Like most aspect of my generative programming tools, my code generation has gone through a few iterations. My first attempts just used lots of print statements, and after a while I wrote a trivial tool to turn fragments of exemplar output into functions full or print statements to help write these. This was an adequate approach for simple tools, but the code was horrible to maintain. My next iteration was based on a template library, originally written for a QTI (XML) question editor. This had fields to be replaced, and also the ability to loop whist iterating over an array and incrementing a variable. As a code generation template language it evolved considerably, gaining callable subsections called ‘fragments’ which were passed a reference to a location in the input data structure, and increased structural elements such as foreach and case statements. Rather than all commands being inside in-line template fields, control lines were added, which aided readability. In the example below these start with two percent signs (something that WordPress doesn’t like 🙁 )
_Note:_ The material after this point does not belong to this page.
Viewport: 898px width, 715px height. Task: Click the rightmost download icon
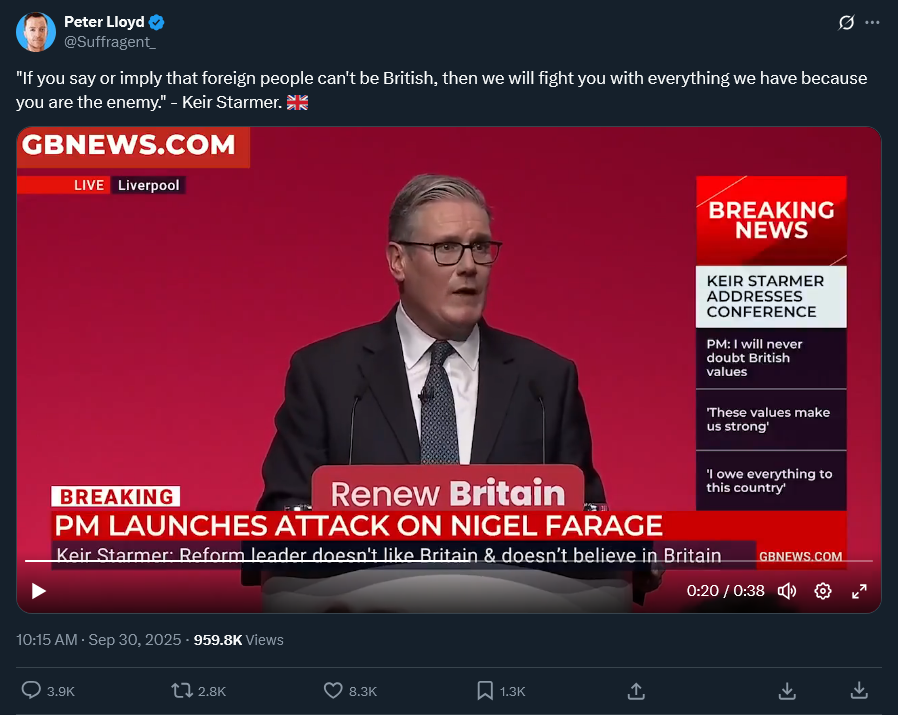pyautogui.click(x=859, y=690)
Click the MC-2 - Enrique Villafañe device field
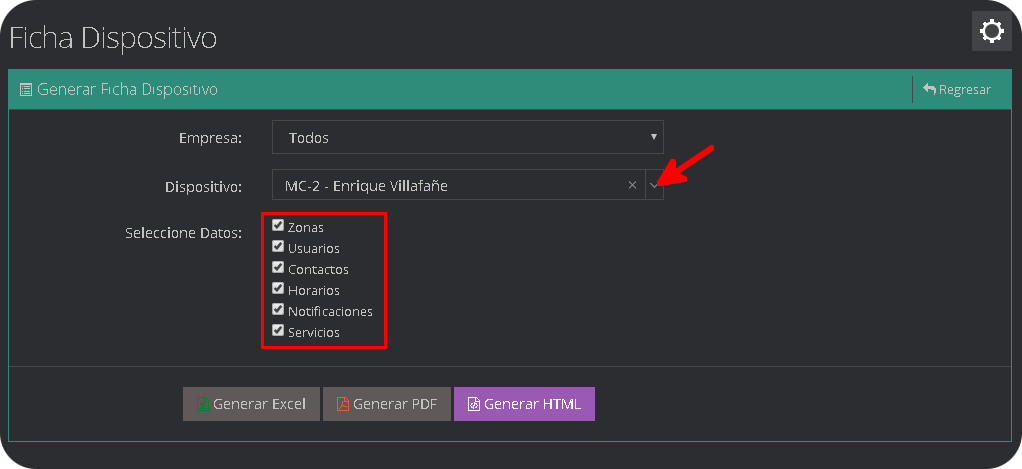 (450, 185)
delimiters {% %} %% reserved EMPTY ANY SPACE fragment main{% %%writefile(_filename form.php, formfile) %} fragment formfile{% <?php /* {%_source%} */ %%foreach(form as f) define(‘{%f.name%}_magic’, md5(‘{%f.name%}’)); %%endeach()
The start of a template file for a PHP form generator

This template language sufficed for a long time, but I always felt it needed improved. Although better than the previous attempts, maintainability was still not great. In addition, templates are not always the best approach for every part of a project – sometimes preparing section with conventional code would just be neater.
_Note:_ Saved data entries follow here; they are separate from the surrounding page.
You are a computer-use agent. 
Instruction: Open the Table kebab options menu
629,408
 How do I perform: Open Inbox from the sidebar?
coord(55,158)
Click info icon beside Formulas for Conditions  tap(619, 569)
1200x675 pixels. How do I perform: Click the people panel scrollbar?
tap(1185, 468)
fragment updateStart{% function update_from_{%fd.name%}({%each(fd.field, refparam, pdelim)%}) { %} fragment refparam {%{%if(writeable)%}&${%name%}{%endif()%}%} fragment pdelim {%, %}
An example of ‘template’ code that would be simpler with pre-processing.

Another issue with the this template language is the way white-space is supported – the leading white-space for control lines and output is unrelated. In practice I found that not using leading white-space on control lines was less unreadable than having an awkward mix. For languages like PHP and C# it would be possible to just stick with the best layout for the template control lines, and prettify the output, but I found that annoying, and it wouldn’t work for Python.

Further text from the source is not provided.